Akira se encarregou de acabar com a conversa ao andar até Ayame antes que ela conseguisse terminar a frase.
“As empregadas terão um dia duro, esfregando sangue no carpete pela segunda vez em uma semana. Me foi dito que você tem um gosto por empregadas, mas se essas são as medidas que você toma para conseguir ver seus uniformes…”
Ouvir sua mãe trazer à tona seu histórico de relacionamentos já é vergonhoso o suficiente para lhe render bochechas coradas, mas ainda por cima, Ayame se sentiu como uma criança levando bronca por suas ações. Ela mordeu o lábio para reprimir a raiva borbulhando dentro de si e Akira suspirou.
De algum modo, com aquele suspiro, o clima caiu um pouco também.
“Você a matou?”
“Quem?”
“Quem mais? Eu não escutei um pio sobre a tenente Himekawa com quem mandei você conversar. Claramente ela não seria estúpida o suficiente para ignorar um chamado das Tokugawa.”
“… Sim,” Ayame finalmente respondeu. “Ela está morta.”
Os olhos de Akira pairaram de cima a baixo em sua filha com profunda desaprovação.
“É bom que tenha feito conforme disse. Aquela punição existe por um motivo.”
“Está me perguntando se a desmembrei? Porque é claro eu o fiz,” Ayame respondeu a rispidamente, sua paciência finalmente começando a se esvair. “Por que acha que estava coberta por tanto sangue? Foi… nojento.”
“Então não o faça novamente.”
Ayame sentiu um repentino frio percorrendo sua espinha enquanto Akira se virava com um brilho medonho em seus olhos.
Isso era mais do que uma mãe repreendendo sua filha – isso era um aviso.
“… Posso apenas me desculpar, chefe. Sinto muito.”
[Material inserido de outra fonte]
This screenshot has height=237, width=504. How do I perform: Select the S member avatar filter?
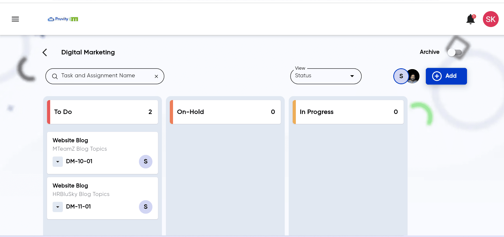coord(401,76)
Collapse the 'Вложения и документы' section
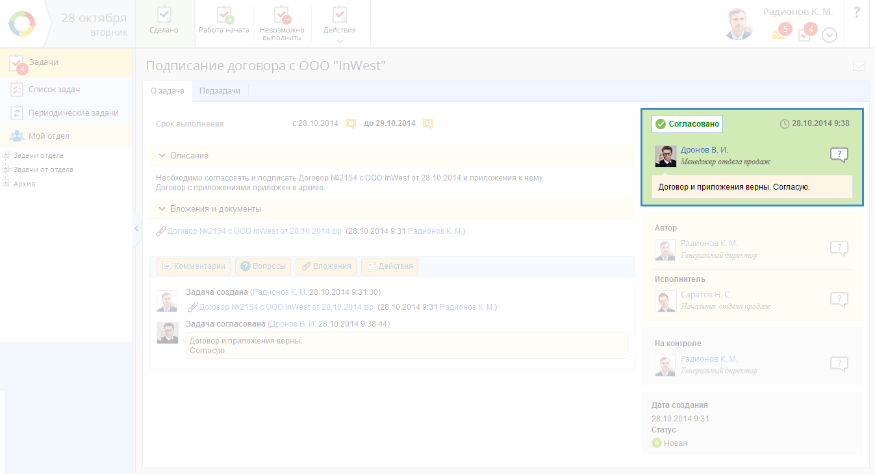The image size is (875, 474). click(x=162, y=209)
Na frente dos outros, Ayame referiria a sua mãe com nada mais do que “chefe” e ponto final. Sempre foi desse jeito e ela já estava velha o suficiente para ser útil para ela. Quando eram Ayame e sua mãe sozinhas, Akira poderia ser chamada de mãe um pouco mais facilmente, mas isso não significava que as dinâmicas de poder eram verdadeiramente diferentes.
Akira exalou sua fumaça como um dragão antes de dar as costas à sua filha.
“Eu espero mais de você, Ayame. Não me decepcione uma segunda vez.”
Ayame sentiu um indesejado senso de culpa recair sobre seus ombros e curvou relutantemente sua cabeça.
“Não acontecerá novamente.”
Akira simplesmente zombou.
“Você não queria me dizer alguma coisa?” Ayame perguntou, querendo rapidamente mudar de assunto e também sentindo um repentino nervosismo. “Não aconteceu nada com a Teru, não é?”
Akira tomou uma pungente pausa, inalando mais uma lufada de seu cigarro, Ayame sentiu seu coração pulsando em seus ouvidos enquanto o mundo parecia desacelerar ao seu redor.
Merda… foi mesmo Teru? Ela não estaria mais chateada se Teru tivesse morrido?
Na verdade, não, ela provavelmente não estaria…
“Ontem à noite, simultaneamente à morte da Quarta Presidente Sugimoto,” Akira finalmente falou, “Ryuko Mishima foi morta a tiros em seu escritório.”